### Assignment
Would you please print the data a second time, exactly as it stands?

Stored records:
——

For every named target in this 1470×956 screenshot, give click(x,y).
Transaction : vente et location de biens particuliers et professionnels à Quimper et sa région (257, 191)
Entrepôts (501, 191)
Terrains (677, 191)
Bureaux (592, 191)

——

### Completed task
For every named target in this 1470×956 screenshot, give click(x,y).
Transaction : vente et location de biens particuliers et professionnels à Quimper et sa région (257, 191)
Entrepôts (501, 191)
Terrains (677, 191)
Bureaux (592, 191)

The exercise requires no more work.